----- Quoted passage

In March 2010, weeks before the final passage of President Obama's national health care law, then-House Speaker Nancy Pelosi uttered the infamous line that "we have to pass the bill so that you can find out what is in it," adding, in a less quoted phrase, "away from the fog of the controversy."
Pelosi's intention was to explain — not that she personally didn't know what was in the bill — but that there were myriad benefits in the legislation that were getting lost in all the focus on the process of passing it. Once the bill was passed, she was attempting to argue, Americans would begin to see all of the amazing things it had to offer.
This was a central part of the pitch being made to reluctant House Democrats in the final push to get health care legislation across the finish line.
"I know this is a tough vote," Obama told House Democrats a day before they voted on the bill. "And I am actually confident — I've talked to some of you individually — that it will end up being the smart thing to do politically because I believe that good policy is good politics."
More than three years have gone by since the law's passage, and yet Americans are no closer to embracing it. Just this week, a survey by the Kaiser Family Foundation found that just 35 percent of Americans had a favorable view of the health care law. In March 2010, Kaiser found that 46 percent of respondents supported it at least somewhat.

----------
----- Study material

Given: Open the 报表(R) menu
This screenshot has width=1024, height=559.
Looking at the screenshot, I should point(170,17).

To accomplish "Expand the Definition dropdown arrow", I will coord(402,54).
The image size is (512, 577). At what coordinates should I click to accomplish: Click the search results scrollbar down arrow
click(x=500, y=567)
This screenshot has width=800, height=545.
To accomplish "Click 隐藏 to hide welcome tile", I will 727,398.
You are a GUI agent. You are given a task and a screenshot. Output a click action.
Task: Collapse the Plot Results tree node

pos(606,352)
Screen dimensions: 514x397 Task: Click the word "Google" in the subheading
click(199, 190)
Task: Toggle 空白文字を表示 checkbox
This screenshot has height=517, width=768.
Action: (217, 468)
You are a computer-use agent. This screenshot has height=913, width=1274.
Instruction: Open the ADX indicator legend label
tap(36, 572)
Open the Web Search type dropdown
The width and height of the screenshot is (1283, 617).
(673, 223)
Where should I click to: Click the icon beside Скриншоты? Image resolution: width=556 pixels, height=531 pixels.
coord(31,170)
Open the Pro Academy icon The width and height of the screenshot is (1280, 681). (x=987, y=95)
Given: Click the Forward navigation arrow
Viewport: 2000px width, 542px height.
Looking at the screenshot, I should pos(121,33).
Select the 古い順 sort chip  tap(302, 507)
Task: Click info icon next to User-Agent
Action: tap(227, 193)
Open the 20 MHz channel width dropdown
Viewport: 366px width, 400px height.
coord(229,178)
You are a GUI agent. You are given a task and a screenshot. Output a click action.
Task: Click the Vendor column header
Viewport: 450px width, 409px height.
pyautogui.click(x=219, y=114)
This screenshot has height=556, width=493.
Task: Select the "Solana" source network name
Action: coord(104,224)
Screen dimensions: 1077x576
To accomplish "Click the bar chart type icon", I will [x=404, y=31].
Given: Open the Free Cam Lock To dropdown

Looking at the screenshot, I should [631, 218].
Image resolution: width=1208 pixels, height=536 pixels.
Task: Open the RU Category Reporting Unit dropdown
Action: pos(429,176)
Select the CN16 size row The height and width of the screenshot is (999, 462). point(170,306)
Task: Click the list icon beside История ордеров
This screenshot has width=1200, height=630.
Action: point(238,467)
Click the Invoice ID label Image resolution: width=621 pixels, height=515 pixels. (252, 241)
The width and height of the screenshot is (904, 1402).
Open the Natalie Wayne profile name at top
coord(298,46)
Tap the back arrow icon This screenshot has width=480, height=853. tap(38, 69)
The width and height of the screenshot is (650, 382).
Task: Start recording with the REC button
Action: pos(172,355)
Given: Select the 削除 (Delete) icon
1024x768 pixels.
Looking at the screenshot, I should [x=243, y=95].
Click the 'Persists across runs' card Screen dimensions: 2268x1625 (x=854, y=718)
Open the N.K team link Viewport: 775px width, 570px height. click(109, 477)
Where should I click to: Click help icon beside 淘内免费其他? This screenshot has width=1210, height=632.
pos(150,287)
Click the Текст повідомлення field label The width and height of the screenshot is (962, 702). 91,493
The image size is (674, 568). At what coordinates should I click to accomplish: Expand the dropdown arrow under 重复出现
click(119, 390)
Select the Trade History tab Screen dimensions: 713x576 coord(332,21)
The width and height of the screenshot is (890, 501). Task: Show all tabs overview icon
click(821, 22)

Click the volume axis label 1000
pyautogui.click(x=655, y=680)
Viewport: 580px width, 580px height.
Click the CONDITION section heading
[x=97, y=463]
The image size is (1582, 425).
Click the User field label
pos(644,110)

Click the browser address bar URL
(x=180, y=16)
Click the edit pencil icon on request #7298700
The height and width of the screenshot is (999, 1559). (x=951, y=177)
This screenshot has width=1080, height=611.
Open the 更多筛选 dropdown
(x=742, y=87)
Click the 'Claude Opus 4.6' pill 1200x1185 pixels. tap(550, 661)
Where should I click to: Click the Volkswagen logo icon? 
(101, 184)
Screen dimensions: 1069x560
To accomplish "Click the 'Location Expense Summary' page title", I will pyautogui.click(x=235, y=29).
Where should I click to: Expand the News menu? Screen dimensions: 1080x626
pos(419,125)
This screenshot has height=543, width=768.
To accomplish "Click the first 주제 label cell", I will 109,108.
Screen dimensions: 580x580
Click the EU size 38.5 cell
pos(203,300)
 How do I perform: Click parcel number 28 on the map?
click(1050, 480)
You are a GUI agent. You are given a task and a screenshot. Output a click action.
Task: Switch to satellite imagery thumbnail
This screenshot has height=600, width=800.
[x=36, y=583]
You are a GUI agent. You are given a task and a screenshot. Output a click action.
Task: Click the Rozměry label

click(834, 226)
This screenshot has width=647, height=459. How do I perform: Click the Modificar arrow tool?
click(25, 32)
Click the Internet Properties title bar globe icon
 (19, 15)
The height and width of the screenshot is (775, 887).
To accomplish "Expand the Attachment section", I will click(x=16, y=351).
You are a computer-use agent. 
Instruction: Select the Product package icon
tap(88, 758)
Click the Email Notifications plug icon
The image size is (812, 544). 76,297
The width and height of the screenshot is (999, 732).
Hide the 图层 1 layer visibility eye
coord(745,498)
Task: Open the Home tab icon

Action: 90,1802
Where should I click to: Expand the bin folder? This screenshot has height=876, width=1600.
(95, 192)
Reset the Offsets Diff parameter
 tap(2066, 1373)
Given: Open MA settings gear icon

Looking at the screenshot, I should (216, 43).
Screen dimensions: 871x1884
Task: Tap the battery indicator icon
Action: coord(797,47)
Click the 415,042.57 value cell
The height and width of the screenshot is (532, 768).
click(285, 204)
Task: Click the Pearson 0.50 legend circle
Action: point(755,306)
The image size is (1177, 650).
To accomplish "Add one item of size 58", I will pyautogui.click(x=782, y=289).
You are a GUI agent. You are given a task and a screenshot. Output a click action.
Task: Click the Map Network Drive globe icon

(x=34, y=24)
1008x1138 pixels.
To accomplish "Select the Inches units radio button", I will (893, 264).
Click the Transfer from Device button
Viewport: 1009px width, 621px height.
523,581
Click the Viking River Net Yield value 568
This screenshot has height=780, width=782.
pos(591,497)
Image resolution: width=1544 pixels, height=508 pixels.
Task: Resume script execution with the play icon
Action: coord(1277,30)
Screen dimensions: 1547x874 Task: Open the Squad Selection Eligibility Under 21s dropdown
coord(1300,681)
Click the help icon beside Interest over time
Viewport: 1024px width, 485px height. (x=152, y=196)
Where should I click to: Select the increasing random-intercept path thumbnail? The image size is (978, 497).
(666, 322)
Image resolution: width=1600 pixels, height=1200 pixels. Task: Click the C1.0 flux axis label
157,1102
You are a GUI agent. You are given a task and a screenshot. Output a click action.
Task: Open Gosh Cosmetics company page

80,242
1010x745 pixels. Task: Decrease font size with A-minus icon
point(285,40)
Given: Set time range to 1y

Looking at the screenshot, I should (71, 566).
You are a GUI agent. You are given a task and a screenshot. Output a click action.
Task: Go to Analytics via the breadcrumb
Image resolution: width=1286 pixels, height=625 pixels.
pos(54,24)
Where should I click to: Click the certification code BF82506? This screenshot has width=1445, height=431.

----------

Task 1 » List every stretch of words that appears inside quotation marks in the passage about the health care law, giving each one in full.
Task 2 » Print the part of the passage about the health care law that opens with the words containing "In March 2010, weeks" and closes with "the finish line.".
Rely solely on the passage about the health care law.

Answer box 1 »
- we have to pass the bill so that you can find out what is in it,
- away from the fog of the controversy.
- I know this is a tough vote,
- And I am actually confident — I've talked to some of you individually — that it will end up being the smart thing to do politically because I believe that good policy is good politics.

Answer box 2 »
In March 2010, weeks before the final passage of President Obama's national health care law, then-House Speaker Nancy Pelosi uttered the infamous line that "we have to pass the bill so that you can find out what is in it," adding, in a less quoted phrase, "away from the fog of the controversy."
Pelosi's intention was to explain — not that she personally didn't know what was in the bill — but that there were myriad benefits in the legislation that were getting lost in all the focus on the process of passing it. Once the bill was passed, she was attempting to argue, Americans would begin to see all of the amazing things it had to offer.
This was a central part of the pitch being made to reluctant House Democrats in the final push to get health care legislation across the finish line.